Whenever a line in this data holds the word "field", report that line in full.

- Opening Delimiter -

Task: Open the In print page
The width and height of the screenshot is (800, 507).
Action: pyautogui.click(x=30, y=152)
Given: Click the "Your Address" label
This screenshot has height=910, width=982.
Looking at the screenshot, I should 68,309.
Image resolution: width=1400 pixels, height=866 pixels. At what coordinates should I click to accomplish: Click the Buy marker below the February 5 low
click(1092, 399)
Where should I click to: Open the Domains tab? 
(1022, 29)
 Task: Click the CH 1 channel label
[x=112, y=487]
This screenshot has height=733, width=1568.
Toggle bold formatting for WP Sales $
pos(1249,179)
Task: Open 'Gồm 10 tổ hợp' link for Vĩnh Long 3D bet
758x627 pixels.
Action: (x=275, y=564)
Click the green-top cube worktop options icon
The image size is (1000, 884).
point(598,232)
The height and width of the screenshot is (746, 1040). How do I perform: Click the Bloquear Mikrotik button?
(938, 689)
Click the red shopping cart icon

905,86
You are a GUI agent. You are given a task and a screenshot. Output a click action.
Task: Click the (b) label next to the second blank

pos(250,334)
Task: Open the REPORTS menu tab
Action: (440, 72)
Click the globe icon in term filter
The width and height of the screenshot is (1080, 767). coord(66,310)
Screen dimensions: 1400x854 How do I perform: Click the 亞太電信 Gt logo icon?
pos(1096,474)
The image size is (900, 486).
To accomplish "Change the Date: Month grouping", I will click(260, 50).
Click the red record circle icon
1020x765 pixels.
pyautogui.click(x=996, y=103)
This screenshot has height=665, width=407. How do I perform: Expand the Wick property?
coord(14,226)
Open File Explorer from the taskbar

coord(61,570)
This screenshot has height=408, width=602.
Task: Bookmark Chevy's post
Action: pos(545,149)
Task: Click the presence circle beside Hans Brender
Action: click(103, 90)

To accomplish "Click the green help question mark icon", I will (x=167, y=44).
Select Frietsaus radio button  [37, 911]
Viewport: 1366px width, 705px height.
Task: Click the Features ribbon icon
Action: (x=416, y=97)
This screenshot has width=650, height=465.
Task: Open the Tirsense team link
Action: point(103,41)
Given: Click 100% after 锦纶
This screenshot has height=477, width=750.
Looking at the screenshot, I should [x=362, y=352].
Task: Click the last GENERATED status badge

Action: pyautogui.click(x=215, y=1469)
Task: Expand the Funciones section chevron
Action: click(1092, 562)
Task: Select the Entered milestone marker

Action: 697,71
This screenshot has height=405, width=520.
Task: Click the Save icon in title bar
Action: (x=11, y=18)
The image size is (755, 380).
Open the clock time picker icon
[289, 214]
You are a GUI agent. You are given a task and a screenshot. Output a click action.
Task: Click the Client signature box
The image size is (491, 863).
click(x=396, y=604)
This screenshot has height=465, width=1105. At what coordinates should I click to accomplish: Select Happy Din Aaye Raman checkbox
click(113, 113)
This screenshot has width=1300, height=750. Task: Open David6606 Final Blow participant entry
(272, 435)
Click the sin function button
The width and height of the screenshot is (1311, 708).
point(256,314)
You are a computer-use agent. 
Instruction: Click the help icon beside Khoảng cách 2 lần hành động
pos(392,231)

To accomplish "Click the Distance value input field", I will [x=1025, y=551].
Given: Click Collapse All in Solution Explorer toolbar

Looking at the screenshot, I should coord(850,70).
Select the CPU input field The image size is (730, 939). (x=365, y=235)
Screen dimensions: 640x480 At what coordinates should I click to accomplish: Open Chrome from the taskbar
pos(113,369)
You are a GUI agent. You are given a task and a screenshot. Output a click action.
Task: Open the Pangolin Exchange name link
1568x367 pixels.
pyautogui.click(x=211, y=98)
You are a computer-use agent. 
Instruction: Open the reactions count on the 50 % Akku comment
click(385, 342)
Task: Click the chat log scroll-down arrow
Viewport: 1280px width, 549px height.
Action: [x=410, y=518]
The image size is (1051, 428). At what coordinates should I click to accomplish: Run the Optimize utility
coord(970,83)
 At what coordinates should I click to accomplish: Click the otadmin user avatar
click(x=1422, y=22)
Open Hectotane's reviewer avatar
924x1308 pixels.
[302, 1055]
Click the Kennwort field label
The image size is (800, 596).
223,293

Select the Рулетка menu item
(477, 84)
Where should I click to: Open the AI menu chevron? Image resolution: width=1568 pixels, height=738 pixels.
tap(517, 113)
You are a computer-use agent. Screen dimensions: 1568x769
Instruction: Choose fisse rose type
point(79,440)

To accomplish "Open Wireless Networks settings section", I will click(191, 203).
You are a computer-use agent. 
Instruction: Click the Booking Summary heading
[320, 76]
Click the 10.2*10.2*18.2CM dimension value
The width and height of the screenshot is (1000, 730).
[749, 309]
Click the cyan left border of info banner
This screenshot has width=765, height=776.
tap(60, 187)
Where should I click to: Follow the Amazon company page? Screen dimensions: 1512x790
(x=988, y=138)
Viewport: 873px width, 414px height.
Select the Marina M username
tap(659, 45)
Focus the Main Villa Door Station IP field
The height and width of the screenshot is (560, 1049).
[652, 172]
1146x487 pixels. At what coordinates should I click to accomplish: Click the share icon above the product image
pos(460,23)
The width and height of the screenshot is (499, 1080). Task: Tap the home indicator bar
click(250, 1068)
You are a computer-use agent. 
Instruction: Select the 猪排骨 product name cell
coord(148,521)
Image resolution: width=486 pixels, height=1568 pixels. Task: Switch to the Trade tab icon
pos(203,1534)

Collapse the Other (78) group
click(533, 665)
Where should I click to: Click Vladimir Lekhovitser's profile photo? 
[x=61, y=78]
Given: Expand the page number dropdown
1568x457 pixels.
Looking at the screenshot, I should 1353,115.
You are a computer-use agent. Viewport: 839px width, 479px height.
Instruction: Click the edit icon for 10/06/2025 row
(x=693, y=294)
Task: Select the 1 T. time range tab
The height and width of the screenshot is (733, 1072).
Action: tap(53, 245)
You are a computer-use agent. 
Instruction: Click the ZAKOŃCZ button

- Closing Delimiter -

▶ OUTPUT BELOW:
To accomplish "Click the Distance value input field", I will [x=1025, y=551].
Select the CPU input field The image size is (730, 939). (x=365, y=235)
Click the Kennwort field label
Focus the Main Villa Door Station IP field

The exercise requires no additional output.